◆ EXERCISE OBJECTIVE ◆
Reproduce the data from the line with "Task: Click the large Sora 2 AI hero heading" through the end, substituting "title" for "heading" and leaving all else unchanged. Omit the pictures from your answer.

━━ DATA ENTRIES

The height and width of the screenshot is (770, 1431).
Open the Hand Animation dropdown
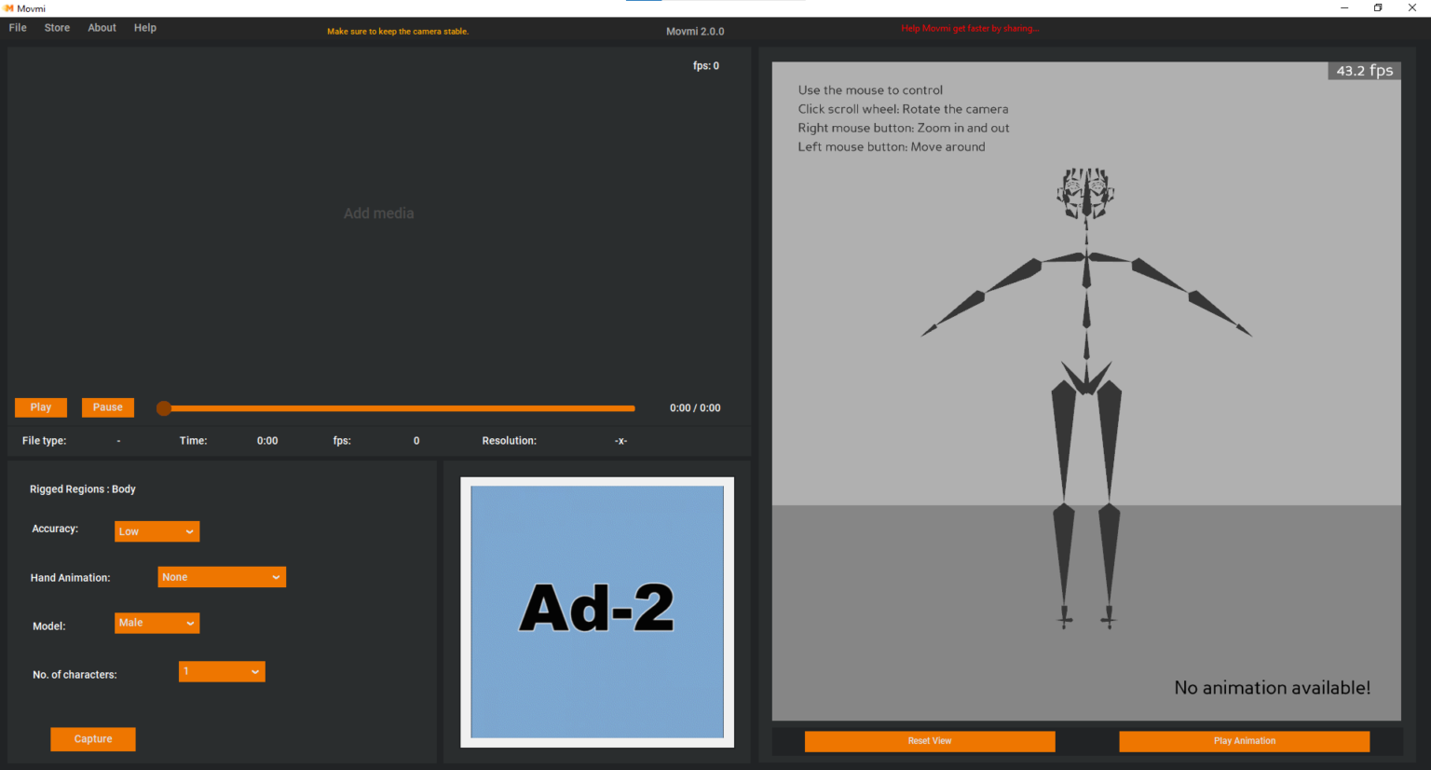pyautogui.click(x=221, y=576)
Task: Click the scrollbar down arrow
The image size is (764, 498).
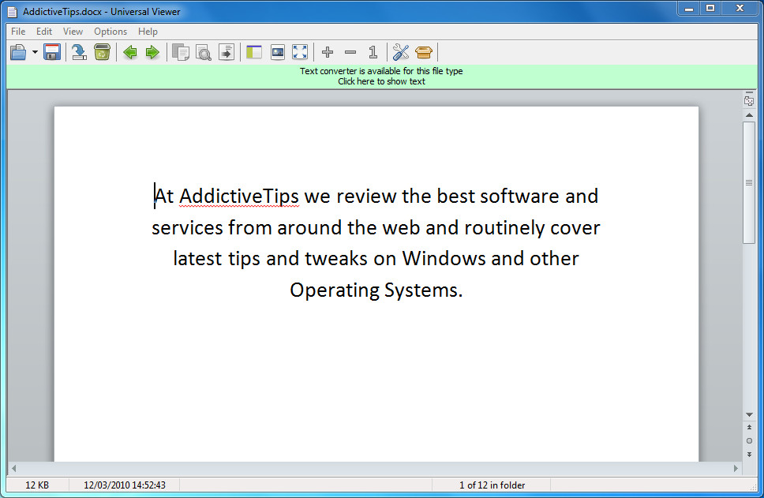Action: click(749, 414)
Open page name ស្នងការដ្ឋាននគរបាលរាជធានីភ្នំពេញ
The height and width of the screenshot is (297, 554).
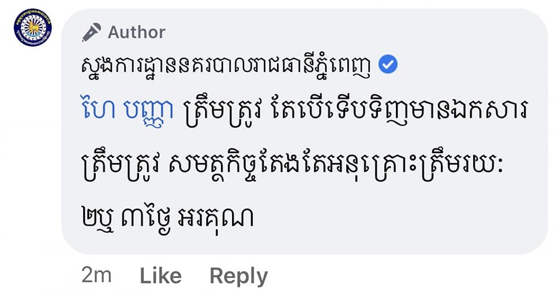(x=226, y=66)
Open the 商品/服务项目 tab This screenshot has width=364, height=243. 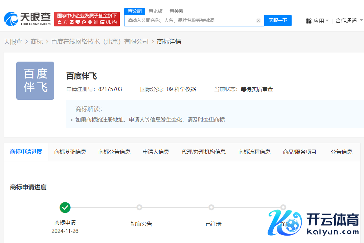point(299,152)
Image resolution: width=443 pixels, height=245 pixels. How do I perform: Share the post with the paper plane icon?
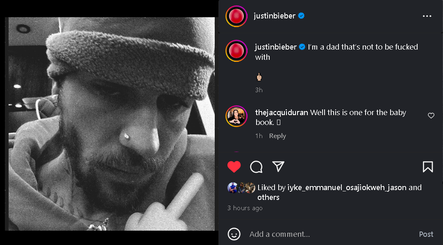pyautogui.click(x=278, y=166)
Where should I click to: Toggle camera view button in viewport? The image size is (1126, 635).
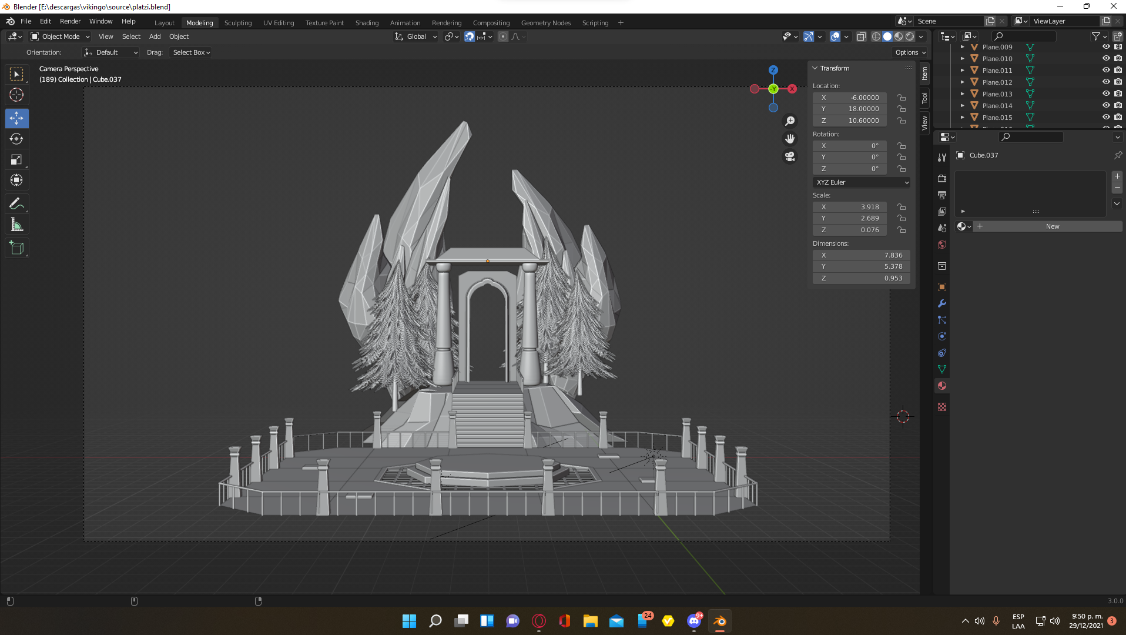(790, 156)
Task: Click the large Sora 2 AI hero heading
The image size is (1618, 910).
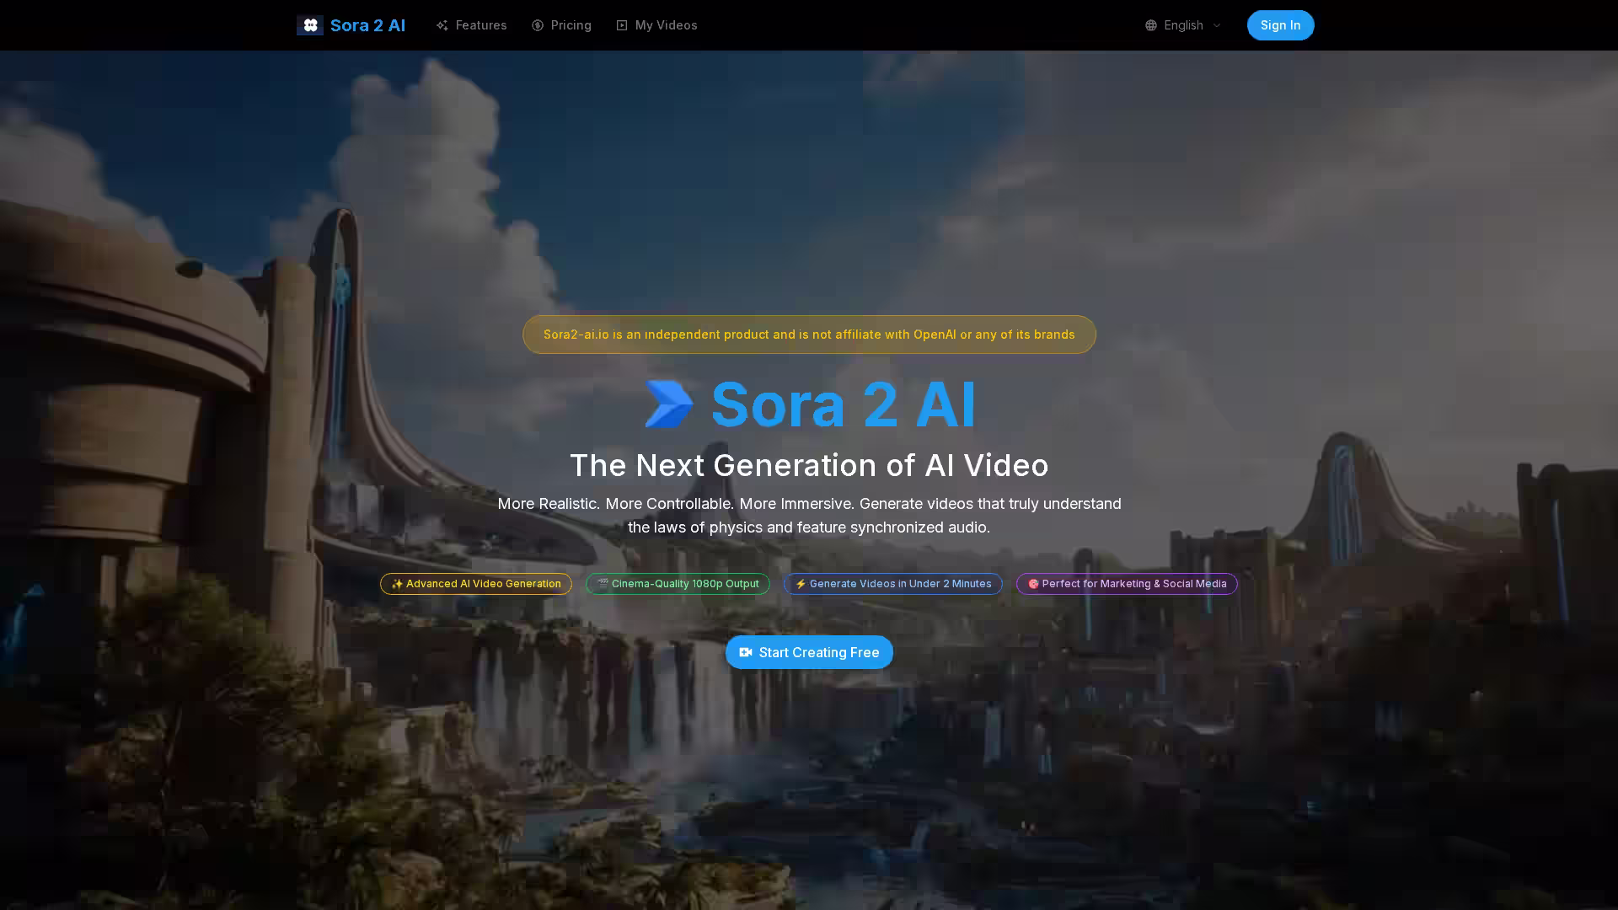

━━━━

◆ FULL SOLUTION ◆
Task: Click the large Sora 2 AI hero title
The image size is (1618, 910).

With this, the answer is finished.